Acalanes Adult School And Barnes and Nobles Poetry Workshop Members Anthology 2012
Poet and short story writer Maya Mitra Das was born in India and came to the U.S. in 1973. She studied internal medicine and pediatrics in India, England and the United States, earning her M.D. and Ph.D. She received her training at Downstate Medical Center and State University Hospital in Brooklyn, New York.
by: Maya Mitra Das Authors Press
“Open your eyes to the world, there are sounds, colors and feeling which are all around us. The world just doesn’t revolve around you.”
Exploring an era of Indian history largely left behind by time, Das weaves a tale of heartbreak, division, and the underlying hope that emerges like a phoenix from the ashes of nonsensical bloodshed. The work is a compilation of short stories that range on various topics, but the tales predominantly reflect upon a pre-independence India that featured unimaginable rifts between the Hindu and Muslim communities, one where seemingly overnight, neighbors and friends thirsted for the blood of those living around them. Well written and with engaging characters, the narrative develops a storyline and examines this time from a variety of angles, including but not limited to the role that Mahatma Gandhi (also known as Bapujee) plays in creating peace, the tragic devastation of broken families, and the aftermath of it all as a nation picks up the pieces.
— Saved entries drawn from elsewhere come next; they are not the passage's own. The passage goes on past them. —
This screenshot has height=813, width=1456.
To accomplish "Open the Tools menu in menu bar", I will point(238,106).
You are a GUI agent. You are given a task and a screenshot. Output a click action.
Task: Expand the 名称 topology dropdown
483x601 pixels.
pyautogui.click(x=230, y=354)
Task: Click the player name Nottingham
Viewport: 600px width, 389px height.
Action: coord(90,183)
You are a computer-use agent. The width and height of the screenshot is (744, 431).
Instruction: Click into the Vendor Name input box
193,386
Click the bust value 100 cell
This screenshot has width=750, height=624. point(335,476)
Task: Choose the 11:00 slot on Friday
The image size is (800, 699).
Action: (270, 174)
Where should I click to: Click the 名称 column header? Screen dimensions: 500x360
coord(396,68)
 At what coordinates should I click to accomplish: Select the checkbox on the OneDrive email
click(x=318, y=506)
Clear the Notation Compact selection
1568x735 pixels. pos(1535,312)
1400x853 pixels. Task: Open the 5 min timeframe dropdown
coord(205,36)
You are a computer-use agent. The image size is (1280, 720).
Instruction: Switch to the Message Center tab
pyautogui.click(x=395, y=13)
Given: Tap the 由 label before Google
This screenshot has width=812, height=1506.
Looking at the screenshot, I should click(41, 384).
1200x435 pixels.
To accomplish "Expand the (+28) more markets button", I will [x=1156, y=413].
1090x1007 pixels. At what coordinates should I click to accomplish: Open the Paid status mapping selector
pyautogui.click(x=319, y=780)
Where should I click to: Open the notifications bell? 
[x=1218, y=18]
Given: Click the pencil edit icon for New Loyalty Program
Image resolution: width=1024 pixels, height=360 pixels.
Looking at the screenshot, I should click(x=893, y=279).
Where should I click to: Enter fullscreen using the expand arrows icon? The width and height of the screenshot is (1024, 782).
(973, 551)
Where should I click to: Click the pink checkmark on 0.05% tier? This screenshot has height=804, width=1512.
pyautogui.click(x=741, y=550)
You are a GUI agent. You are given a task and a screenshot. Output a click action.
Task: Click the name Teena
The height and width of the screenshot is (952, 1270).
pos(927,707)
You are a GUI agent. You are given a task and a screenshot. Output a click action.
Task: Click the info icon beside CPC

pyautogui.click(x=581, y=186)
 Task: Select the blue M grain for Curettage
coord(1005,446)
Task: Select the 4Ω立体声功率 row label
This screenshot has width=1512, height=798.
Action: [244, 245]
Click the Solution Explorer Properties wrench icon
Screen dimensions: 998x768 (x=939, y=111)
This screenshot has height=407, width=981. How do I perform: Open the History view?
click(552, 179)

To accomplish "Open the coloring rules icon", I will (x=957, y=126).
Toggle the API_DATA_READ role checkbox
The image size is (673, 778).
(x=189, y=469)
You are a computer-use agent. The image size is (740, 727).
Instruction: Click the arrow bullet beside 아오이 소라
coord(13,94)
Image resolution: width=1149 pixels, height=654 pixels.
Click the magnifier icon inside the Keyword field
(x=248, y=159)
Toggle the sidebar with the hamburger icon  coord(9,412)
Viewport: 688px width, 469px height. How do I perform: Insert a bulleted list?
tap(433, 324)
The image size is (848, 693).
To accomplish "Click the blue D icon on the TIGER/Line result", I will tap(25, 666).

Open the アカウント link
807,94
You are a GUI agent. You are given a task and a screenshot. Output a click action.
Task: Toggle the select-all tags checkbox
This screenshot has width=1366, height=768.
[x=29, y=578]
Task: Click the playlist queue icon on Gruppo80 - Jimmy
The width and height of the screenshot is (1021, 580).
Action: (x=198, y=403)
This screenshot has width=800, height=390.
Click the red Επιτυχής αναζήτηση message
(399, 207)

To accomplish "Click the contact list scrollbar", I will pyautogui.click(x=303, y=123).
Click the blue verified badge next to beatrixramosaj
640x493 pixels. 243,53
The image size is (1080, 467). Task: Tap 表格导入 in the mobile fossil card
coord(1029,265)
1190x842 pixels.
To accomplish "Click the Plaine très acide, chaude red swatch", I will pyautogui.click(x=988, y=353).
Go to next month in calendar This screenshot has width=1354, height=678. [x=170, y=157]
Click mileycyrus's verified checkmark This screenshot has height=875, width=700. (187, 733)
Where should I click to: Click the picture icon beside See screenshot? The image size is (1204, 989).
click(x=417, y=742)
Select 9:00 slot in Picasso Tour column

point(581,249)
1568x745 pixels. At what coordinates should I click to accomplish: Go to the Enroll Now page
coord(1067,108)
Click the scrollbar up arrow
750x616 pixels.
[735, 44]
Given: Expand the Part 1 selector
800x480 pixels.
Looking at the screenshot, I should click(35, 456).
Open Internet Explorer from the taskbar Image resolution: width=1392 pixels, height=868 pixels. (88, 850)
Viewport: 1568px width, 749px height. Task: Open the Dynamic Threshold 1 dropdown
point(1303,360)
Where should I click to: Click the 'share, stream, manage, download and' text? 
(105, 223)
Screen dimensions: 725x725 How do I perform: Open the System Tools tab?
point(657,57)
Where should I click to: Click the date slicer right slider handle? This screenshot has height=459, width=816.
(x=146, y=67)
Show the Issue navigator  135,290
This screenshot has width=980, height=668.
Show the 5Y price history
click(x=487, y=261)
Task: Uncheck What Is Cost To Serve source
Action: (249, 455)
Perhaps the most intriguing element of Das’ stories is how she puts readers at ease with luscious and tranquil descriptions of trees and sunsets, among many of nature’s gems, only to jolt them with strong imagery of destruction. From the opening story, “Manjari and the Ballad of Peace,” history teacher Manjari reminisces on her childhood days, the sweet embrace of family, and trying to grasp the concept of both losing her friends and “people killing people from the same country.” In many of her stories, Das adeptly shares her stories through the lens of a child to further emphasize the sheer senselessness of the Hindu-Muslim riots at a time when they were near their revolution or “inquilab” to push out the British empire. While there are many scholarly articles on this topic, and the surface level analysis would deem that the British empire drove a wedge between the two communities, there are countless examples of war, often on a religious platform, between the two.
For every Manjari, whose harrowing journey to the Peace Camp to reclaim her freedom is undoubtedly compelling, there is a Noyakhali, the site of Mahatma Gandhi’s resolve to reunify the nation in peace. Though stories of 1946 permeate throughout the piece, the collection’s soul is the innocence and the exuberance, a quest for peace and knowledge, and love through the generations. For instance, a more lighthearted story, “Grandpa and the Sunday Shakespeare Scholars,” features a young Amrita’s love of classical literature, especially the works of Shakespeare and Rabindranath Tagore, that is fostered by the deep well of passion present in her grandfather, who exposes her to iconic works like The Rime of the Ancient Mariner.
Even amidst the chaos, a sense of serenity is imbued within Das’ stories. In one of them, a character named Pushpita is guided to the Manas Sarovar, the holiest freshwater lake in Kailash in the Himalayan mountain region. The entire exchange is incredibly surreal, exuding a strong aura of Salvador Dali and his famous artwork The Persistence of Memory. As the work progresses, talking trees lament the demise of their brethren for humanity’s insatiable wants. This portion can be translated directly to the twenty-first century and the gradual erosion of the environment. Above all else, Das examines a difficult chapter in India’s history with poetic grace while simultaneously delivering stories that speak to a love of nature and the beautiful bond between grandparents and grandchildren, two elements that are tied inherently to the essence of the indomitable human spirit.